Spot gold advanced 0.5% to $2,159.79 an ounce at 0432 GMT, having touched an all-time high of $2,161.09 earlier in the session. US gold futures gained 0.4% to $2,167.00.
According to Marcus Garvey, head of commodities strategy at Macquarie, the slight weakness in US economic data provided a pretext for gold to strengthen, but the magnitude of the rise seems exaggerated, perhaps due to heavy buying of futures contracts that began on Friday.

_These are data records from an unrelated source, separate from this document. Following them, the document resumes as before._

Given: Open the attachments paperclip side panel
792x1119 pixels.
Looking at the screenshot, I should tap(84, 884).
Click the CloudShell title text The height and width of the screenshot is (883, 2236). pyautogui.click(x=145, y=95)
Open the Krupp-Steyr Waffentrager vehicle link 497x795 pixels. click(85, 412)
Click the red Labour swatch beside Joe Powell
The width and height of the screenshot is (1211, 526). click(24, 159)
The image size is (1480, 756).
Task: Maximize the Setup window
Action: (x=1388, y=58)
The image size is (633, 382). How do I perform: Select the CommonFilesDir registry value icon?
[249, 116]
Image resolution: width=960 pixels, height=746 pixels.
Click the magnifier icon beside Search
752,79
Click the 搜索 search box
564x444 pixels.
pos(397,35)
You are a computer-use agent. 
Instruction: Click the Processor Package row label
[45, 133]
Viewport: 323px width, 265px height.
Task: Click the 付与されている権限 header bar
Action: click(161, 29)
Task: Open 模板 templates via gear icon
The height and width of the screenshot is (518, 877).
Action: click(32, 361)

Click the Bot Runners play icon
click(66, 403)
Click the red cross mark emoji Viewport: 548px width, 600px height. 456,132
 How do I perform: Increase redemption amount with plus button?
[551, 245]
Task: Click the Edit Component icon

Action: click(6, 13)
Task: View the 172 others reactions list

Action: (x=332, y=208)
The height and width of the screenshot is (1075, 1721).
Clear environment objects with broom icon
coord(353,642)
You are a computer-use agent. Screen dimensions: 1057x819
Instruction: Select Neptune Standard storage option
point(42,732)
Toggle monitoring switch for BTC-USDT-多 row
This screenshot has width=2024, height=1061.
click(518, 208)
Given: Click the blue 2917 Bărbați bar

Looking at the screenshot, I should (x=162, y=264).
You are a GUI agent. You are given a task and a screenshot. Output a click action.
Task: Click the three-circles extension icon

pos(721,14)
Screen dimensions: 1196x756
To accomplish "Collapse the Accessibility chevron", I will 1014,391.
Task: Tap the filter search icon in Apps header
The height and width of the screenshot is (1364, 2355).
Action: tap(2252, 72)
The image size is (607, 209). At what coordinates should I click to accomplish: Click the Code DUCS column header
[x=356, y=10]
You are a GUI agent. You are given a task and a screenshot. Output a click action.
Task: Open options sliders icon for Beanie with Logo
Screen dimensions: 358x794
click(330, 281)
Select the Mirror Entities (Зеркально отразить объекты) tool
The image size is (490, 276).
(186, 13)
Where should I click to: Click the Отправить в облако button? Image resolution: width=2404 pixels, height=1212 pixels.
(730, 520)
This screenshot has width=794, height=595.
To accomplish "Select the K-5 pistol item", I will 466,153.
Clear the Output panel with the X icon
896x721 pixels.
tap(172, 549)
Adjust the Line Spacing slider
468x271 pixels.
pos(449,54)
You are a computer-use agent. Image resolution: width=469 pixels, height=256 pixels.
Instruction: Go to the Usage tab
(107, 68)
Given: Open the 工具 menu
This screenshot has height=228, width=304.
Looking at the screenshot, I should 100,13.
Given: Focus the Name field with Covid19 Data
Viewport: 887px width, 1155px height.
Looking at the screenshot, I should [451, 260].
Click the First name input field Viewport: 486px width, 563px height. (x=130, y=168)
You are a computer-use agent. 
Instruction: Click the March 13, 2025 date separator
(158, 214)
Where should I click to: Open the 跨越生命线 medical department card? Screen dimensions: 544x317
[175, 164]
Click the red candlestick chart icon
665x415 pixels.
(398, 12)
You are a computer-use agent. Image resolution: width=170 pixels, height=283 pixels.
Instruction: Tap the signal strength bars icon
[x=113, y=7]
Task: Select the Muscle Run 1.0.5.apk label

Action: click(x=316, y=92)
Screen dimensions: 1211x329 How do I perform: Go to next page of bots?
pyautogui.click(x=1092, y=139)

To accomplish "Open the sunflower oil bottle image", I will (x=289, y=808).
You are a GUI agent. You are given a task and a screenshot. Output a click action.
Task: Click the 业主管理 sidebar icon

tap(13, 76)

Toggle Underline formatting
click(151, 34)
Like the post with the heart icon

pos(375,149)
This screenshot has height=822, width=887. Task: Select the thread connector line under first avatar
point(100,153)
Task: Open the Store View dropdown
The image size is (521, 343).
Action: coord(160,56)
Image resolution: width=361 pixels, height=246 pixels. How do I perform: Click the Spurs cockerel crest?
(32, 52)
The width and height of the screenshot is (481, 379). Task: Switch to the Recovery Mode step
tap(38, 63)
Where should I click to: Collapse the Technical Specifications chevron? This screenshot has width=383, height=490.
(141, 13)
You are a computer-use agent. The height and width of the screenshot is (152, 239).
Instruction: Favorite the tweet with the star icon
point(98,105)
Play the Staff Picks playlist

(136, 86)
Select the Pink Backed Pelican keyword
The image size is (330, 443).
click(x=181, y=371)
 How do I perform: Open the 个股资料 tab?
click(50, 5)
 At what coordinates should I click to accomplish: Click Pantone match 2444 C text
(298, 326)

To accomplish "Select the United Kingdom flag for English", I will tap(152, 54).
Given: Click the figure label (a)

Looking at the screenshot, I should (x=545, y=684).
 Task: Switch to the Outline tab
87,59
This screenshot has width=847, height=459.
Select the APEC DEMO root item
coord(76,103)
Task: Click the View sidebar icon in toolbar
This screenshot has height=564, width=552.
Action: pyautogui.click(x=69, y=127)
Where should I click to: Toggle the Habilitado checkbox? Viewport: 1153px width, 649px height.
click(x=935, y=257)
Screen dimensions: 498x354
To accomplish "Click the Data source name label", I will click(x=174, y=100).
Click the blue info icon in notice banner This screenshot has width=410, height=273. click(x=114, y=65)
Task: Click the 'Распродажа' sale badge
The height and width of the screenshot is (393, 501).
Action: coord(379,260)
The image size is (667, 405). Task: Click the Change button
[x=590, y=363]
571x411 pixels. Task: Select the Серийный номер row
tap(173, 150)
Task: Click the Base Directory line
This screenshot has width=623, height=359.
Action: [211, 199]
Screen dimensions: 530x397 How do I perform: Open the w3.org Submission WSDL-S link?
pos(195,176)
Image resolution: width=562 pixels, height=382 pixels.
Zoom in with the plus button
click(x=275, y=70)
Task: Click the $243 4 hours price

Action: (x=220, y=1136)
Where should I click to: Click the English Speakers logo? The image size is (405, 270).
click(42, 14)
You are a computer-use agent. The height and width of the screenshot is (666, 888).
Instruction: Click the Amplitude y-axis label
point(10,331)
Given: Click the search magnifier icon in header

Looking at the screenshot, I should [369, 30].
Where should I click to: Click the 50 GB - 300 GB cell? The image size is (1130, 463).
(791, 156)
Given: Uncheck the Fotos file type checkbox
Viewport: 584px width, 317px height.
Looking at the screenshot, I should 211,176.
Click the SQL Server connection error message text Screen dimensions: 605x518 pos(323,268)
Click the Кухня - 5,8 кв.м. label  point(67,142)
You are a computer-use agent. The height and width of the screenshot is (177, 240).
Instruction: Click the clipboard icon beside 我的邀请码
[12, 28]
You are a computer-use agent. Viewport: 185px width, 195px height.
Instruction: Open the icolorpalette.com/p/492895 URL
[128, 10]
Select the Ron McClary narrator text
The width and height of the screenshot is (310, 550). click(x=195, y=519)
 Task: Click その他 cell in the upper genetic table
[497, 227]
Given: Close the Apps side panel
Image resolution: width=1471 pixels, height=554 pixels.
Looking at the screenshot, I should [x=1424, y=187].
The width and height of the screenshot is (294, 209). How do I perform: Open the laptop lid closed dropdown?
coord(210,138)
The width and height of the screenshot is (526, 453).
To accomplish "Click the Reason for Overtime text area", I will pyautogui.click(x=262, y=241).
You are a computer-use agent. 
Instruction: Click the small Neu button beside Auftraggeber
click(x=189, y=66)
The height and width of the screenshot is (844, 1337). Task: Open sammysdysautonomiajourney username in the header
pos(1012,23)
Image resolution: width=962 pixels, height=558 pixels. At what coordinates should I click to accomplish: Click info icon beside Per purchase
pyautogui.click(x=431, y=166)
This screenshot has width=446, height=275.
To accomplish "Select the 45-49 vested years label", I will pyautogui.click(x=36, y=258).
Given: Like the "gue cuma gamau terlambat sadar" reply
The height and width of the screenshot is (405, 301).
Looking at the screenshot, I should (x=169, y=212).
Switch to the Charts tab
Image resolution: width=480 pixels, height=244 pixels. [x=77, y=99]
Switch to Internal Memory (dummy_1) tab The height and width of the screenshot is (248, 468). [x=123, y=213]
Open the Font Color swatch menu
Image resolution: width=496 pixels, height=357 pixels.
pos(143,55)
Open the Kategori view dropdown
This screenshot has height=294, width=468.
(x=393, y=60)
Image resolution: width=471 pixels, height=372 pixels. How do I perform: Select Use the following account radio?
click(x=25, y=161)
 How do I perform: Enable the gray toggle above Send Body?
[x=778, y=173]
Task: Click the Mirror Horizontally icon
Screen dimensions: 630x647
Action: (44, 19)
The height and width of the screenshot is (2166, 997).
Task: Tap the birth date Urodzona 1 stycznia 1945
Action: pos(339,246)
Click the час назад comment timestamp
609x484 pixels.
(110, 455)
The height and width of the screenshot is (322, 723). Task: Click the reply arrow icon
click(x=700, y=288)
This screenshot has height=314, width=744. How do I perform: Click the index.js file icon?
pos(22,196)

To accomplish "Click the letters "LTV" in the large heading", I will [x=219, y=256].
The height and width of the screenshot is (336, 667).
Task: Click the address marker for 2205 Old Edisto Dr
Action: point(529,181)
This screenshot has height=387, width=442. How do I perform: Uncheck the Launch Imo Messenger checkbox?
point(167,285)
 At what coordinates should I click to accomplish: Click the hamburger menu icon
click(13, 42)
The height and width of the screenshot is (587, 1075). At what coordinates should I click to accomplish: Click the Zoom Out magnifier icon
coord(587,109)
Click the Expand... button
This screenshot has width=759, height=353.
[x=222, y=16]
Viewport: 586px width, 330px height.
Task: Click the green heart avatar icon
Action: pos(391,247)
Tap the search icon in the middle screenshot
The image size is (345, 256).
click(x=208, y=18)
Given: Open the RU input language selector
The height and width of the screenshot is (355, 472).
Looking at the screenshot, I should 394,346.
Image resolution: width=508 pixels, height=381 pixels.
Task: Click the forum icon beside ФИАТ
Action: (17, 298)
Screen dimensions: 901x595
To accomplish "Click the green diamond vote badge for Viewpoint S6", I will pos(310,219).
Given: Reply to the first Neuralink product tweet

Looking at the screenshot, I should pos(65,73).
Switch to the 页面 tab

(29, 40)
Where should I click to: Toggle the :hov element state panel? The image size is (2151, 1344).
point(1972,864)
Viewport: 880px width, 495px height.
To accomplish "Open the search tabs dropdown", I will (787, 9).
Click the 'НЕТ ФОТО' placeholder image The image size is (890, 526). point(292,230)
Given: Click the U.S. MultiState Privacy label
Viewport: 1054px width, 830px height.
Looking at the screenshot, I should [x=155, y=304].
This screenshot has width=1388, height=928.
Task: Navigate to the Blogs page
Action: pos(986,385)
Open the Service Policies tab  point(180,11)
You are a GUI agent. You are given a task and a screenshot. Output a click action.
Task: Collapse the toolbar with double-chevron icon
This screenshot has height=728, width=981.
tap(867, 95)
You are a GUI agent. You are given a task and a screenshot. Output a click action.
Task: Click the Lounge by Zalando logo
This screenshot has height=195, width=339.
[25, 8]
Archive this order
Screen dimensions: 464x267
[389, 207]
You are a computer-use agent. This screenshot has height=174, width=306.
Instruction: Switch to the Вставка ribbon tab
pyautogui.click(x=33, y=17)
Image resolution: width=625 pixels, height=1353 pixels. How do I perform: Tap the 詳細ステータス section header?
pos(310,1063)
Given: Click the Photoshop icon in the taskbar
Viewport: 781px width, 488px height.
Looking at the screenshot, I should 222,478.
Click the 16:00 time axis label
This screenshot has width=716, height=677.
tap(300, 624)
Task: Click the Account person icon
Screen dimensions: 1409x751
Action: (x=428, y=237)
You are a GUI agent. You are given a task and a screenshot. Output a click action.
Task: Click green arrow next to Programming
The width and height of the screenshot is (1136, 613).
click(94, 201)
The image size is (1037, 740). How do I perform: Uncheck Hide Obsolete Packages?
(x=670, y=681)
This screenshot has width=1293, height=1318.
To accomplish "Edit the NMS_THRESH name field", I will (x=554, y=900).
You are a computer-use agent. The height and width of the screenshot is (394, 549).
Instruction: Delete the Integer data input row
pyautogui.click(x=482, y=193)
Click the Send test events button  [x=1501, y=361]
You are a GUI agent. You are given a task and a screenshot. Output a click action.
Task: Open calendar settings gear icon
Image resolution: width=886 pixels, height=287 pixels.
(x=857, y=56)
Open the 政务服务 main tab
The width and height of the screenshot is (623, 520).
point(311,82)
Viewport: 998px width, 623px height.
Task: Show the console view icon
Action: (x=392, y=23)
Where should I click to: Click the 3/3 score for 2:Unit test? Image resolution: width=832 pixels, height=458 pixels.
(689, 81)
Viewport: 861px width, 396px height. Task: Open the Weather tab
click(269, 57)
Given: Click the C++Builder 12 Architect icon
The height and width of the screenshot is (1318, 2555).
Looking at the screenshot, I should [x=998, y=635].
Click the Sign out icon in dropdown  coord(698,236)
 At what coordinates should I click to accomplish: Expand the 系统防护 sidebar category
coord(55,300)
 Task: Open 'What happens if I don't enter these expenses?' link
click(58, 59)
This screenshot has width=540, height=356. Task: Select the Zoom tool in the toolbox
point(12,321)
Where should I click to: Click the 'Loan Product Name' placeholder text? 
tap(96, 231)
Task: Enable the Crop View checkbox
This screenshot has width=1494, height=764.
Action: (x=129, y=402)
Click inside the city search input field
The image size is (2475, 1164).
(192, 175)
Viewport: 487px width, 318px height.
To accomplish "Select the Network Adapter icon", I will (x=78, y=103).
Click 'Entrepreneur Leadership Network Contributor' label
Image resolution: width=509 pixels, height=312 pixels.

The US dollar index fell to its lowest level in a month after Powell's statements. Powell indicated that rate cuts were possible in the coming months "if the economy develops as expected" and if there were further signs of slowing inflation. A weakening dollar makes gold less expensive for holders of other currencies.
In a separate exchange with the press, the Fed's Neel Kashkari mentioned that it would make sense for the Fed to cut rates only twice, or perhaps only once, this year.
The median forecast from Fed officials in December was for three rate cuts this year, which would lower the Fed's key rate to a range of 4.5% to 4.75%, from the current 5.25% to 5.5%. Lower rates increase the attractiveness of gold, which is a low-yielding asset.
As a result, gold is holding near its highs, and the "rounding bottom" chart formation suggests a medium-term trend reversal that could propel gold to new highs.